The listing below is to be reproduced in full, character for character.
EXCERPTED RECORDS: Begin
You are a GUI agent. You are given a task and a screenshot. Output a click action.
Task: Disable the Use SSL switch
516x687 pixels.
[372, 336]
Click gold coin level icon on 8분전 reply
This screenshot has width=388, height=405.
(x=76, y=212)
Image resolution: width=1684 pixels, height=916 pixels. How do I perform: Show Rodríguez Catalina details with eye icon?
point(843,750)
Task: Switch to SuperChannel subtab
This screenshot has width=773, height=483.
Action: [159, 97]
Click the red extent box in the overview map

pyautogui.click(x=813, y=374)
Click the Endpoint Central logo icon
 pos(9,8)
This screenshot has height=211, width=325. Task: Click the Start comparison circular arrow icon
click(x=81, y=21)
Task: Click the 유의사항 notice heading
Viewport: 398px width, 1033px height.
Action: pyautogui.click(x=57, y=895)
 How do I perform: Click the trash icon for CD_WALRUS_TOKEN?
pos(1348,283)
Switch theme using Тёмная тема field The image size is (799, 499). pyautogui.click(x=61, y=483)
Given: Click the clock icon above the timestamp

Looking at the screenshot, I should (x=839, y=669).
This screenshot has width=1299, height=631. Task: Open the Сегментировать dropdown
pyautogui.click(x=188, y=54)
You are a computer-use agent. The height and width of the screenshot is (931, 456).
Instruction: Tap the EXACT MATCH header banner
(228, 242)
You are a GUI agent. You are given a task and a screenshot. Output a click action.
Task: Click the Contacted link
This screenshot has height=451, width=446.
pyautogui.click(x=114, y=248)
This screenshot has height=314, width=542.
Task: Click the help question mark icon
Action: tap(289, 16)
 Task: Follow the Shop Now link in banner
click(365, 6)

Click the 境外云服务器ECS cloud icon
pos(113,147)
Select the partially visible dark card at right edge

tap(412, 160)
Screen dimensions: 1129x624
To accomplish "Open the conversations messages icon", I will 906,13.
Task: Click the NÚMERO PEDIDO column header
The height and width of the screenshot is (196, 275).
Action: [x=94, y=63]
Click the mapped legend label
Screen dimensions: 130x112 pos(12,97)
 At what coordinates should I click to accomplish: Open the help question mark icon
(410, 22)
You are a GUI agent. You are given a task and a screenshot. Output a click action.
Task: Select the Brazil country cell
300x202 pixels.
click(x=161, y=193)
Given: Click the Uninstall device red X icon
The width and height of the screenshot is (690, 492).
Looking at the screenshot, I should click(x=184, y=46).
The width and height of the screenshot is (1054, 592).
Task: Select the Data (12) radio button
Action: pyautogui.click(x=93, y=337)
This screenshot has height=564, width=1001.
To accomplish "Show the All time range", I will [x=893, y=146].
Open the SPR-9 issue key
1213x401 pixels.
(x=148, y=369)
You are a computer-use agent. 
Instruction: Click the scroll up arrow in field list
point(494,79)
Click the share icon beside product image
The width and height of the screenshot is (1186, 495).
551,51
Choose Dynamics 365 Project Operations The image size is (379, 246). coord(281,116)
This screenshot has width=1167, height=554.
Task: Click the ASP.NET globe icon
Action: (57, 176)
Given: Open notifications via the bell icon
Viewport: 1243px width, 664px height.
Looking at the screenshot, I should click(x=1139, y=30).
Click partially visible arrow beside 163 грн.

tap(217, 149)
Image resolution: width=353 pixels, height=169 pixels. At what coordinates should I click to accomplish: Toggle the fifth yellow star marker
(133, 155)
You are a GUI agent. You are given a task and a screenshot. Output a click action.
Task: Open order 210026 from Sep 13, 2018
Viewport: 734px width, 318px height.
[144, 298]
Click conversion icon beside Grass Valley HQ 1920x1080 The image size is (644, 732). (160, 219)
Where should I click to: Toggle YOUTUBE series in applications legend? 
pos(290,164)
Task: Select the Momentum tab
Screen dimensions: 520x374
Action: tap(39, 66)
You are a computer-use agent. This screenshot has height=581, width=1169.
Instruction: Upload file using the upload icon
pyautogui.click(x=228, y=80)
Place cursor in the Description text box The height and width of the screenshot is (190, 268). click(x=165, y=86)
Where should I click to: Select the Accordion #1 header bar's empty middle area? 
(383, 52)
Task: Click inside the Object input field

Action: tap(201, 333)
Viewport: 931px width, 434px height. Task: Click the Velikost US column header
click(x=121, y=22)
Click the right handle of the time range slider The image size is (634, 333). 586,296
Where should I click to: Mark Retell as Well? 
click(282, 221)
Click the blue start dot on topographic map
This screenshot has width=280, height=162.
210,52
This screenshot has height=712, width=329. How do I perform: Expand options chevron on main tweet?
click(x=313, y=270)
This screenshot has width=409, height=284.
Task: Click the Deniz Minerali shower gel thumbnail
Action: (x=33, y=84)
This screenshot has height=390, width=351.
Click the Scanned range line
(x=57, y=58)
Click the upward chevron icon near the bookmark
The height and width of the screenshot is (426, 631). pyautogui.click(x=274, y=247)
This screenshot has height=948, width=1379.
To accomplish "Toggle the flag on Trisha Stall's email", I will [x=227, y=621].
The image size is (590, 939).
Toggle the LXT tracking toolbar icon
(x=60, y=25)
EXCERPTED RECORDS: End
RESPONSE TO THIS TASK:
You are a GUI agent. You are given a task and a screenshot. Output a click action.
Task: Disable the Use SSL switch
516x687 pixels.
[372, 336]
Click gold coin level icon on 8분전 reply
This screenshot has width=388, height=405.
(x=76, y=212)
Image resolution: width=1684 pixels, height=916 pixels. How do I perform: Show Rodríguez Catalina details with eye icon?
point(843,750)
Task: Switch to SuperChannel subtab
This screenshot has width=773, height=483.
Action: [159, 97]
Click the red extent box in the overview map

pyautogui.click(x=813, y=374)
Click the Endpoint Central logo icon
 pos(9,8)
This screenshot has height=211, width=325. Task: Click the Start comparison circular arrow icon
click(x=81, y=21)
Task: Click the 유의사항 notice heading
Viewport: 398px width, 1033px height.
Action: pyautogui.click(x=57, y=895)
 How do I perform: Click the trash icon for CD_WALRUS_TOKEN?
pos(1348,283)
Switch theme using Тёмная тема field The image size is (799, 499). pyautogui.click(x=61, y=483)
Given: Click the clock icon above the timestamp

Looking at the screenshot, I should (x=839, y=669).
This screenshot has width=1299, height=631. Task: Open the Сегментировать dropdown
pyautogui.click(x=188, y=54)
You are a computer-use agent. The height and width of the screenshot is (931, 456).
Instruction: Tap the EXACT MATCH header banner
(228, 242)
You are a GUI agent. You are given a task and a screenshot. Output a click action.
Task: Click the Contacted link
This screenshot has height=451, width=446.
pyautogui.click(x=114, y=248)
This screenshot has height=314, width=542.
Task: Click the help question mark icon
Action: tap(289, 16)
 Task: Follow the Shop Now link in banner
click(365, 6)

Click the 境外云服务器ECS cloud icon
pos(113,147)
Select the partially visible dark card at right edge

tap(412, 160)
Screen dimensions: 1129x624
To accomplish "Open the conversations messages icon", I will 906,13.
Task: Click the NÚMERO PEDIDO column header
The height and width of the screenshot is (196, 275).
Action: [x=94, y=63]
Click the mapped legend label
Screen dimensions: 130x112 pos(12,97)
 At what coordinates should I click to accomplish: Open the help question mark icon
(410, 22)
You are a GUI agent. You are given a task and a screenshot. Output a click action.
Task: Select the Brazil country cell
300x202 pixels.
click(x=161, y=193)
Given: Click the Uninstall device red X icon
The width and height of the screenshot is (690, 492).
Looking at the screenshot, I should click(x=184, y=46).
The width and height of the screenshot is (1054, 592).
Task: Select the Data (12) radio button
Action: pyautogui.click(x=93, y=337)
This screenshot has height=564, width=1001.
To accomplish "Show the All time range", I will [x=893, y=146].
Open the SPR-9 issue key
1213x401 pixels.
(x=148, y=369)
You are a computer-use agent. 
Instruction: Click the scroll up arrow in field list
point(494,79)
Click the share icon beside product image
The width and height of the screenshot is (1186, 495).
551,51
Choose Dynamics 365 Project Operations The image size is (379, 246). coord(281,116)
This screenshot has width=1167, height=554.
Task: Click the ASP.NET globe icon
Action: (57, 176)
Given: Open notifications via the bell icon
Viewport: 1243px width, 664px height.
Looking at the screenshot, I should click(x=1139, y=30).
Click partially visible arrow beside 163 грн.

tap(217, 149)
Image resolution: width=353 pixels, height=169 pixels. At what coordinates should I click to accomplish: Toggle the fifth yellow star marker
(133, 155)
You are a GUI agent. You are given a task and a screenshot. Output a click action.
Task: Open order 210026 from Sep 13, 2018
Viewport: 734px width, 318px height.
[144, 298]
Click conversion icon beside Grass Valley HQ 1920x1080 The image size is (644, 732). (160, 219)
Where should I click to: Toggle YOUTUBE series in applications legend? 
pos(290,164)
Task: Select the Momentum tab
Screen dimensions: 520x374
Action: tap(39, 66)
You are a computer-use agent. This screenshot has height=581, width=1169.
Instruction: Upload file using the upload icon
pyautogui.click(x=228, y=80)
Place cursor in the Description text box The height and width of the screenshot is (190, 268). click(x=165, y=86)
Where should I click to: Select the Accordion #1 header bar's empty middle area? 
(383, 52)
Task: Click inside the Object input field

Action: tap(201, 333)
Viewport: 931px width, 434px height. Task: Click the Velikost US column header
click(x=121, y=22)
Click the right handle of the time range slider The image size is (634, 333). 586,296
Where should I click to: Mark Retell as Well? 
click(282, 221)
Click the blue start dot on topographic map
This screenshot has width=280, height=162.
210,52
This screenshot has height=712, width=329. How do I perform: Expand options chevron on main tweet?
click(x=313, y=270)
This screenshot has width=409, height=284.
Task: Click the Deniz Minerali shower gel thumbnail
Action: (x=33, y=84)
This screenshot has height=390, width=351.
Click the Scanned range line
(x=57, y=58)
Click the upward chevron icon near the bookmark
The height and width of the screenshot is (426, 631). pyautogui.click(x=274, y=247)
This screenshot has height=948, width=1379.
To accomplish "Toggle the flag on Trisha Stall's email", I will [x=227, y=621].
The image size is (590, 939).
Toggle the LXT tracking toolbar icon
(x=60, y=25)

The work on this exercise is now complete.